▶ _Work instructions_
Repeat each record exactly, skipping the pictures.

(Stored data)
== Segment start ==
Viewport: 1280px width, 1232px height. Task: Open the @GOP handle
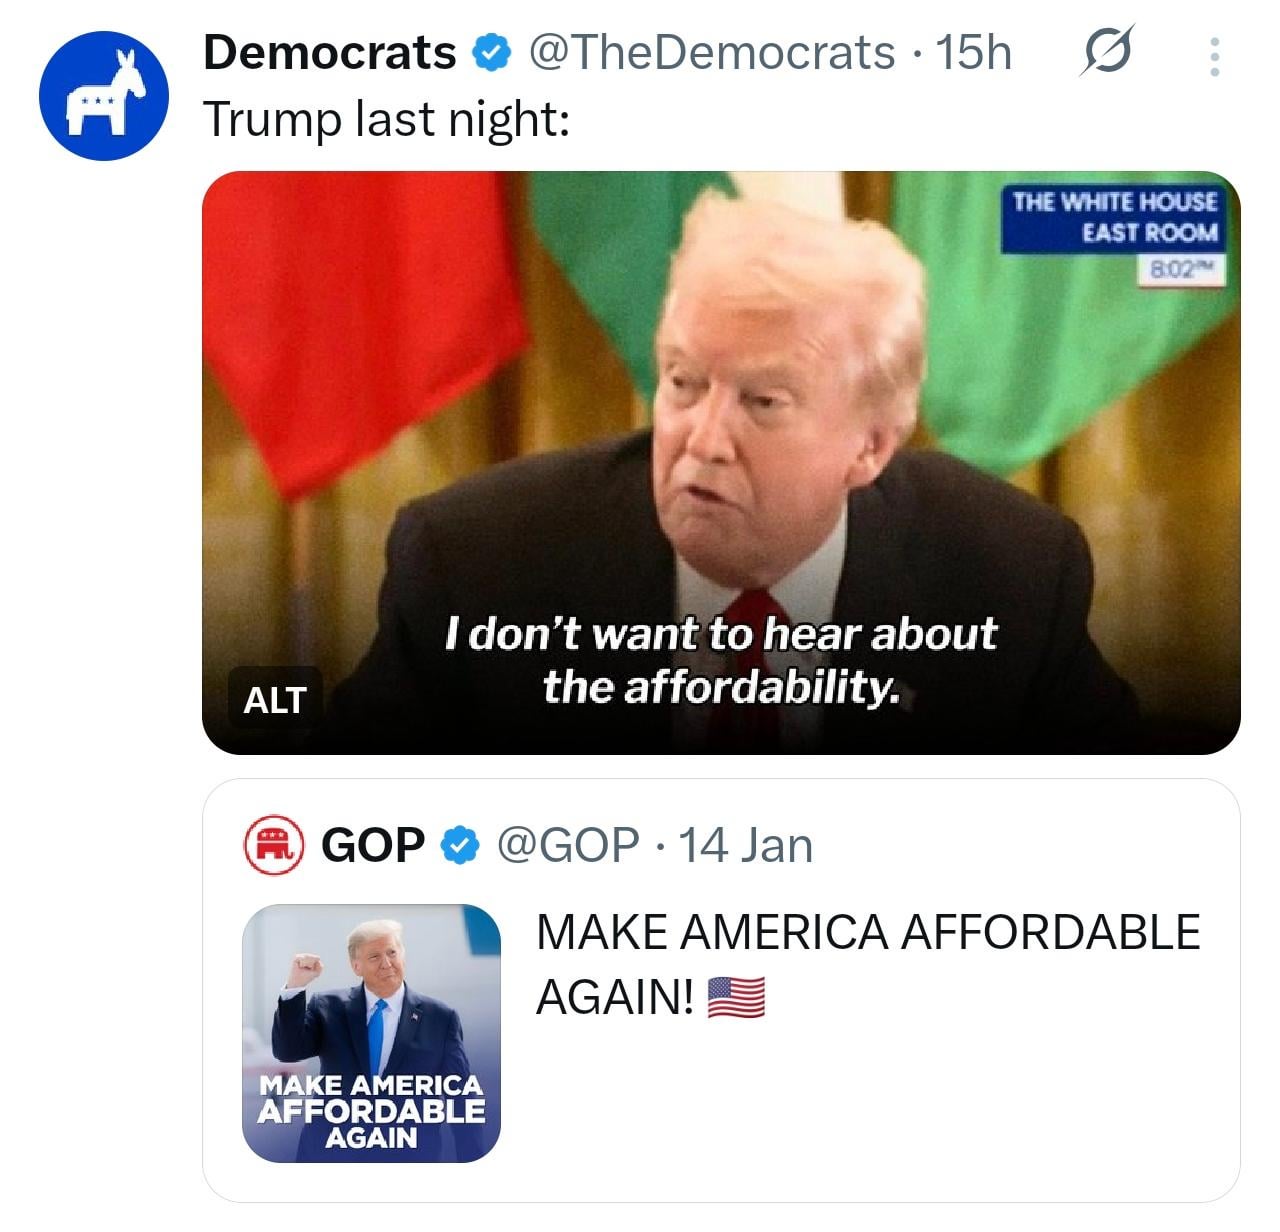click(568, 846)
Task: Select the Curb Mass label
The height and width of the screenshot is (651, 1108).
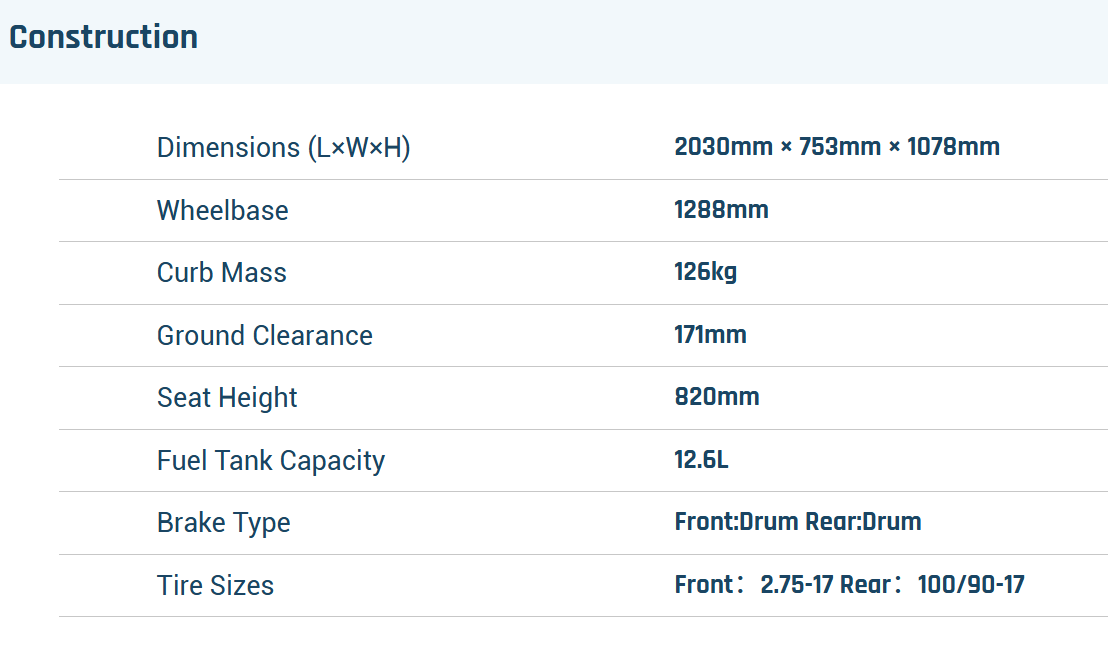Action: (x=221, y=273)
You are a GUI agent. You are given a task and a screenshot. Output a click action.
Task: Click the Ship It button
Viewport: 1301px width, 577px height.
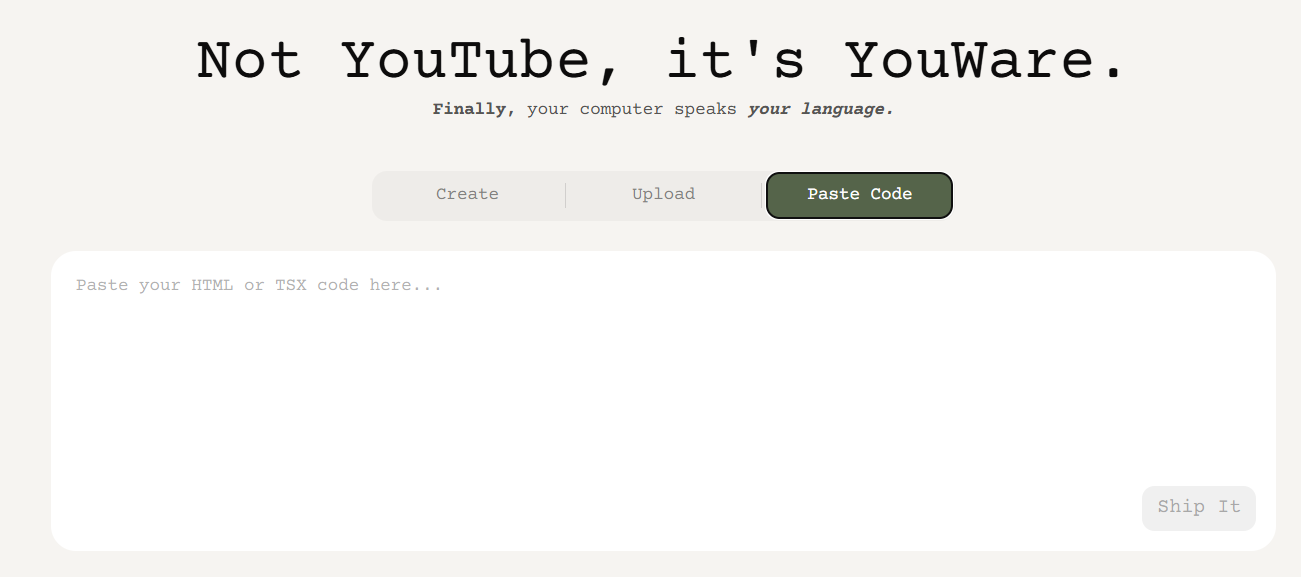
== Segment end ==
▶ _Final answer_
Viewport: 1280px width, 1232px height. Task: Open the @GOP handle
click(568, 846)
Task: Select the Curb Mass label
The height and width of the screenshot is (651, 1108).
Action: (x=221, y=273)
You are a GUI agent. You are given a task and a screenshot. Output a click action.
Task: Click the Ship It button
Viewport: 1301px width, 577px height.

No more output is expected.